This is only the third installment of this series.
Today's book is Before Philosophy: The Intellectual Adventure of Ancient Man, by Henri and Henriette Frankfort, published in 1949.
I was turned on to this book because my favorite philosopher, Eric Voegelin, in one of his essays mentioned it approvingly (something he rarely did, as he had a curmudgeonly penchant -- the old loveable grouch -- for caustic sniping at nearly everyone and their thoughts and writings).
What Voegelin approved of in this book was its intelligently catholic (with a small c) insouciance regarding pagan mythology -- palpating and bringing to light equivalencies of symbolisms among the different myths of the Cradle of Civilization (Egypt and Mesopotamia), with an eye to their equivalencies among the wider Mediterranean world of Graeco-Roman myths and, from there, the Israelite and Christian theologoumena, which did not sprout up de novo utterly disconnected from their cultural milieus, but in certain ways grew organically out of them -- an organic growth that need not be seen as inimical to a divine revelation that reveals itself precisely through a human context, not as an alien intrusion irrelevant to the medium of the cosmos (and its symbolic equivalent, Creation).

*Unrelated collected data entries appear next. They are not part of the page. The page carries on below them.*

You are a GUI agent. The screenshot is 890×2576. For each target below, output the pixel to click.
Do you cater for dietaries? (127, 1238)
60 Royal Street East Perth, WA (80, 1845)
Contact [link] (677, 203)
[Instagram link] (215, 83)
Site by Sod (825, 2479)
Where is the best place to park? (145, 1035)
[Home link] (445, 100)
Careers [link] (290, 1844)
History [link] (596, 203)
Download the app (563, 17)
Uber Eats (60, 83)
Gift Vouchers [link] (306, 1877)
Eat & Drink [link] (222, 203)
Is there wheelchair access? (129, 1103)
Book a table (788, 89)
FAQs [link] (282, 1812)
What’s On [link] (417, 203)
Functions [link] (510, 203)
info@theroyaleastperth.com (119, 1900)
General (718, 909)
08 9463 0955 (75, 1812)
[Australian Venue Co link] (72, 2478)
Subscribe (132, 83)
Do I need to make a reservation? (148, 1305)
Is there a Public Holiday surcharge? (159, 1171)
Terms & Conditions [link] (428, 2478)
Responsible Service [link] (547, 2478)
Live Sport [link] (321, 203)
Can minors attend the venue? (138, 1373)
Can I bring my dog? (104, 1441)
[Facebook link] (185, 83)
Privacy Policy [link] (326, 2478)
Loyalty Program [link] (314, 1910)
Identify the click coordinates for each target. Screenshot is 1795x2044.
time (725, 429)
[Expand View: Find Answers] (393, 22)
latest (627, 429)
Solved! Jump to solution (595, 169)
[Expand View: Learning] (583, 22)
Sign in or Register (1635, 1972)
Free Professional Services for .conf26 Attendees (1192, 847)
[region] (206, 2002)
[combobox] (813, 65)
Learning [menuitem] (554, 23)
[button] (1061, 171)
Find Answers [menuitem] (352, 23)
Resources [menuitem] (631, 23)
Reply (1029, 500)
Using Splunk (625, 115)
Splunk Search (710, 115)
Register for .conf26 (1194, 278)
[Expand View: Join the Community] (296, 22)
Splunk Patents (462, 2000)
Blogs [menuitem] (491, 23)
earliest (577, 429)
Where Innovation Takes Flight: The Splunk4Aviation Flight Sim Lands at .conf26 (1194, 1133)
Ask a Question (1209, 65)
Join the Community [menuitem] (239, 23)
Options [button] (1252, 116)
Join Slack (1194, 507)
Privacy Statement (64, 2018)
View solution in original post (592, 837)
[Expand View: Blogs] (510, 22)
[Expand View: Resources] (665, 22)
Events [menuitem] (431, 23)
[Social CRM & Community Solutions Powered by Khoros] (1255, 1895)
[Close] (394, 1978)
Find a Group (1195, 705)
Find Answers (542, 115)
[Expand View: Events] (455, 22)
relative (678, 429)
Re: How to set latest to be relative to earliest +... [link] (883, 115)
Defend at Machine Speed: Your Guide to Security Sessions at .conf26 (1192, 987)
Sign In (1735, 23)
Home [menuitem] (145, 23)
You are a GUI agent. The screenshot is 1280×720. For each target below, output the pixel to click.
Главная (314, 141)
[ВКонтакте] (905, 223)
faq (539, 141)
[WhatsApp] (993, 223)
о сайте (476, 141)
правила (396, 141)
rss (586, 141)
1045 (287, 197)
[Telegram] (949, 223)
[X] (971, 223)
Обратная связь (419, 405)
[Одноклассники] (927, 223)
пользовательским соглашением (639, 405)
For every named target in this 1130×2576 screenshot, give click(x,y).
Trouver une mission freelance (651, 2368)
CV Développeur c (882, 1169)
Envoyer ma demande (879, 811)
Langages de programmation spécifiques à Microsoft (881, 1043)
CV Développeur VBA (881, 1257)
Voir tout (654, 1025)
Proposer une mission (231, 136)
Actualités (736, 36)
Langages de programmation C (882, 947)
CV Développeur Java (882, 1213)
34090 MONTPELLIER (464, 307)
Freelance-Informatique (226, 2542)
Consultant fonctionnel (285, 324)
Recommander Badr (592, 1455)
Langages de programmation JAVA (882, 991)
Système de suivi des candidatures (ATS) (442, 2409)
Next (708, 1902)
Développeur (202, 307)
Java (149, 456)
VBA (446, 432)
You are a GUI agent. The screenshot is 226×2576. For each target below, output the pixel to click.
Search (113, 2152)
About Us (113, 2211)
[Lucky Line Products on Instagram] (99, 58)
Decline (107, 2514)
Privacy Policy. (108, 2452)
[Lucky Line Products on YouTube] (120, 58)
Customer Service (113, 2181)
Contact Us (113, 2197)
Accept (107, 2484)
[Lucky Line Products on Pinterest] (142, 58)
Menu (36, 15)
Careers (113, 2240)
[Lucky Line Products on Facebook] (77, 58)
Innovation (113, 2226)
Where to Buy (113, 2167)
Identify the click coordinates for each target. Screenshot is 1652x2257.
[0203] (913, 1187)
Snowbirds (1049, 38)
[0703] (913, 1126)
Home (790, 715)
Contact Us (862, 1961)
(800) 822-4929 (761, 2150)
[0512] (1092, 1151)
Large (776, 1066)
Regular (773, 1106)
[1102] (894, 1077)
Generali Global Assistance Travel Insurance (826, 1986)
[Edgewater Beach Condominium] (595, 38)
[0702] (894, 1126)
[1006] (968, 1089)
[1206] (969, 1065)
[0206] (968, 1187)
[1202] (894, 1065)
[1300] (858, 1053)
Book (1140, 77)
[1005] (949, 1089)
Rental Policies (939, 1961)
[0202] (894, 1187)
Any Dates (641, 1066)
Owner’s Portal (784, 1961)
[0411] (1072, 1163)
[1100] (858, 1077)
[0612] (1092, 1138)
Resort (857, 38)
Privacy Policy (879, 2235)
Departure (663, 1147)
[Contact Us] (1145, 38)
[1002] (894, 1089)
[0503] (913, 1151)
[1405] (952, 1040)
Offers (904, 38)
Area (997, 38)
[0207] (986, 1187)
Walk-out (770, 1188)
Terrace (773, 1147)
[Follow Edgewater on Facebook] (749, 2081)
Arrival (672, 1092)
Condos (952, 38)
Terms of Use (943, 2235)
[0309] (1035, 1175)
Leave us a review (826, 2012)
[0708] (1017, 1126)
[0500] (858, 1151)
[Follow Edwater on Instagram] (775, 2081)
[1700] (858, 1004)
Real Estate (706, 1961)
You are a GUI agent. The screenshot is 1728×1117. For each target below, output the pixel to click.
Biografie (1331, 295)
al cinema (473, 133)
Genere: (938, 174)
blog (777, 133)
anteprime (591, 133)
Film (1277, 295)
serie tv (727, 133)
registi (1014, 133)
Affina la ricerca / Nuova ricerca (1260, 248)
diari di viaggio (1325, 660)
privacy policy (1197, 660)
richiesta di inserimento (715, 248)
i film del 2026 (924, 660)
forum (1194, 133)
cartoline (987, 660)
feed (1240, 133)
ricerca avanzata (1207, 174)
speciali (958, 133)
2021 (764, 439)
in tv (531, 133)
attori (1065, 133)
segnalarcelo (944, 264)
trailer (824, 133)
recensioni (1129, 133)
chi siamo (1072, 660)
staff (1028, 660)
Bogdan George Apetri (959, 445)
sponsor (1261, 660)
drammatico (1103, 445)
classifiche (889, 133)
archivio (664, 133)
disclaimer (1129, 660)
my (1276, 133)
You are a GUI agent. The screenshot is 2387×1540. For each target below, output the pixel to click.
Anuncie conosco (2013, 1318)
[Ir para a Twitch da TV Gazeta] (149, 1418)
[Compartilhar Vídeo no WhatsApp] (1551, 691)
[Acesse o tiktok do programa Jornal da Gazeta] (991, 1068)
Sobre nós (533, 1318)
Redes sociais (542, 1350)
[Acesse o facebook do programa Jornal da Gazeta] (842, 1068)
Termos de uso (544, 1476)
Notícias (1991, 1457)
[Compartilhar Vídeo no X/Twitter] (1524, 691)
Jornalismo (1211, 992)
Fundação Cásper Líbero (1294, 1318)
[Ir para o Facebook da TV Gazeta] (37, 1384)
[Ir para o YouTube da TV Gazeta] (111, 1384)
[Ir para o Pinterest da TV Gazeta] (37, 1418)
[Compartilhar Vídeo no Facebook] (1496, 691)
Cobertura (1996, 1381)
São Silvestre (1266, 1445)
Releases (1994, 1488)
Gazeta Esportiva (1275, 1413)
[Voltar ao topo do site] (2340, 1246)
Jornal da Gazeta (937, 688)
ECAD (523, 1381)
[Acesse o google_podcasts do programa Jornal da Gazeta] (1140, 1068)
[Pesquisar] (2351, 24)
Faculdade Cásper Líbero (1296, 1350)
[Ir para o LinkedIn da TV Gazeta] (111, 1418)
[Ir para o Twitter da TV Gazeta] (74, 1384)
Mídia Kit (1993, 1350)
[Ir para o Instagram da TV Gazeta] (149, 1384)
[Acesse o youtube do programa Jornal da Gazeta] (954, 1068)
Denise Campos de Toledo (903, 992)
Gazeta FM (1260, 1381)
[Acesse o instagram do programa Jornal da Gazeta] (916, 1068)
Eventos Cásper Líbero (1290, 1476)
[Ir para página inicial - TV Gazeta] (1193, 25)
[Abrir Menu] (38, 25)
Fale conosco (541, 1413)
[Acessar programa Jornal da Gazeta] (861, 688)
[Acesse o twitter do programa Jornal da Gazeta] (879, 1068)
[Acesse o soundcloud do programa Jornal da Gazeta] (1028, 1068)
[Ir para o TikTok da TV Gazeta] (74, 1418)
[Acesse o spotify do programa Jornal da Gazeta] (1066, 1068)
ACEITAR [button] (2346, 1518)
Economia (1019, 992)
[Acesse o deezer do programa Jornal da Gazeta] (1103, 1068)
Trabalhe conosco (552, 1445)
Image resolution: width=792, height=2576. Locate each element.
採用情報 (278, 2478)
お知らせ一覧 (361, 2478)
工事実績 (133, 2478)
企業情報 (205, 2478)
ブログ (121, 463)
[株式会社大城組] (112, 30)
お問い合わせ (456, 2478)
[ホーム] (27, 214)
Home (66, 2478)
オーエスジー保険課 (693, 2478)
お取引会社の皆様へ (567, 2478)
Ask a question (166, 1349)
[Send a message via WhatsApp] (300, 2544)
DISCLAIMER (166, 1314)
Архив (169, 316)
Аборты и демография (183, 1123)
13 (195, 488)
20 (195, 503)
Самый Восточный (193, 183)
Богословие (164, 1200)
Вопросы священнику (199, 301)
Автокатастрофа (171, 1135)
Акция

As Voegelin's appvoving notice implied, while the Frankforts' Before Philosophy was an advance, in light of new scholarship, on Frazer's The Golden Bough (a seminal multi-volume study on comparative religions published in installments straddling the fin du siècle), it also was decidedly not a regression to the kind of glibly simplistic popularization of the genre vulgarized later in the 1970s by Joseph Campbell.